Cole sat up on his still-made bed. “Eureka!” He tugged his shoes back on and hurried across the room and into the hall.

He and Nellie had taken adjoining rooms in a desert resort calling itself the Seven Dunes.

Cole knocked on the girl’s door.

In a moment Nellie looked out. “Was that you bellowing next door?”

“Yes, pixie, I always tend to bellow when I have a momentous insight.”

“You’ve had one?”

“I remembered who that waiter I spied at the Oasis is,” he told her. “Let’s get over there.”

“Now?” It was after 10
P.M.

“The chap happens to be a suspected foreign agent,” explained Cole. “I saw his mug in a collection of dossiers an FBI chum of mine let me peruse a couple months back. His name is Franz Bernhardt, age 59.”

Nellie asked, “You’re sure?”

Tapping his forefinger beneath his left eye, Cole said, “They don’t call me Hawkeye for nothing. Of course I’m sure. Let’s go.”

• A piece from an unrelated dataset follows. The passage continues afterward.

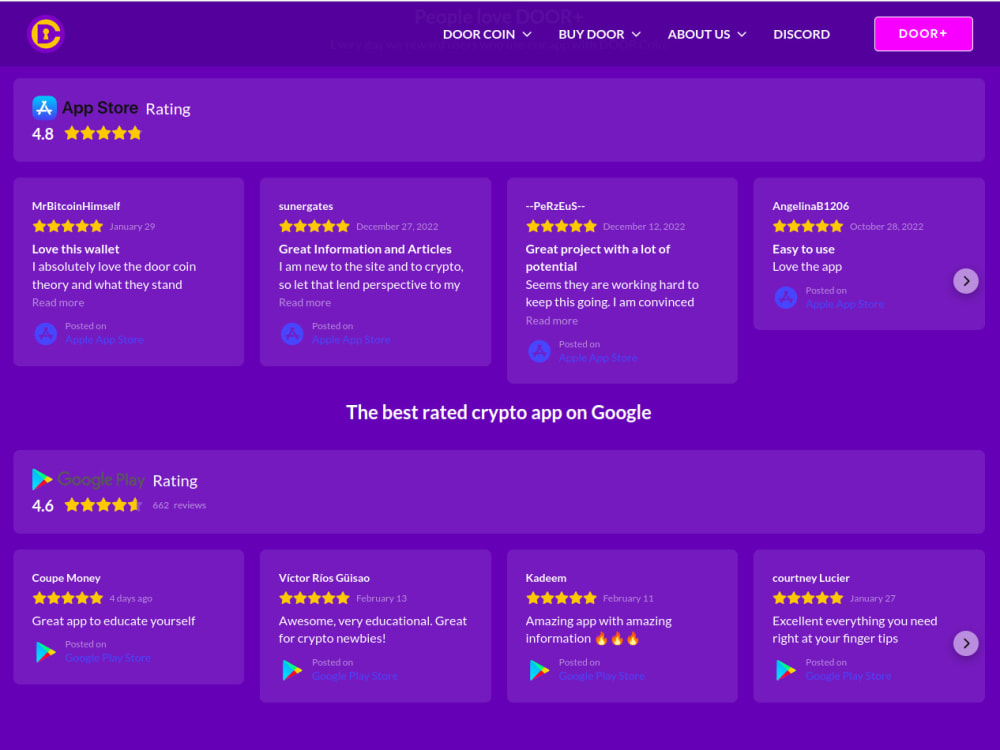
Task: Open the BUY DOOR dropdown
Action: (x=592, y=33)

Backing away from the door and collecting her purse, Nellie said, “You planning to walk right into the place and drop a net over Franz?”

“I don’t have my entire strategy worked out. Right now, we can simply pop into the Oasis cocktail lounge and see how the land lies.”

“They didn’t give me the impression,” she said as she joined him in the corridor, “that they took too kindly to strangers.”

“I’m not looking for acceptance and affection. I only want to have a little chat with Herr Bernhardt.”

“Maybe the Oasis people don’t know who he is.” They started for the stairs. “But on the other hand, maybe they do.”

CHAPTER XII
On The Trail

Earlier that day, at the tag end of the hot afternoon, the area sheriff was sitting in a wicker chair in front of his white-washed adobe Manzana office. He was attempting, once again, to roll his own cigarette.

“Now, darn!” muttered Sheriff Brown. “I ought to be able to do this. It would sure come in handy, too, what with ready-mades so hard to get. Darn.” Half the tobacco slid out of the cigarette paper and down his sleeve.

A car came to a stop in front of the office. A huge man got out on the sidewalk side, wiped his forehead with the back of his fist, and said, “How you doing, sheriff?”

Brown, a chunky weatherbeaten man of fifty, stood up, spilling the rest of the tobacco out of his uncompleted smoke.

“Pretty fair, Mr. Smith. Help you any?”

Smitty held up a hand in a wait-a-minute gesture. “We got some bozos for you.” He went around to the rear of the car, unlocked the trunk, and hauled out the unconscious Moron. Depositing him on the sidewalk, Smitty shut the trunk and moved to the back door of the car. From the back seat and floor he dragged two more unconscious men, Heinz and Trumbull. “These are the guys who tried to kill me the other day.”

Flinging away the now empty cigarette paper, the sheriff hustled down to the curb. “How’d you happen to run across them?”

“They tried it again,” explained Smitty.

Sheriff Brown noticed two men sitting in the front seat. He touched the brim of his cowboy-style hat. “Afternoon, gents,” he said. “Would you mind coming inside and making some kind of statement?”

“Not at all,” said Benson. He and Mac got out of the machine. “I’m Richard Henry Benson.”

The name the sheriff recognized. He’d made a check on Smitty when the giant had brought in the dead ambusher. “Well, sir, the Avenger.” He held out a hand. “Pleased to meet you.”

“This is my associate, Fergus MacMurdie.”

“Where shall I dump these guys, sheriff?” Smitty inquired.

“They’re all alive, aren’t they?”

“They’ve been rendered unconscious by an otherwise harmless gas,” said Benson, not adding that the gas had also enabled him to question each of the men.

“Guess we better stick them into cells.”

“Here, mon,” Mac said to the giant, “I’ll lend ye a hand.”

“Take the little one,” suggested Smitty as he picked up the other two, one under each arm.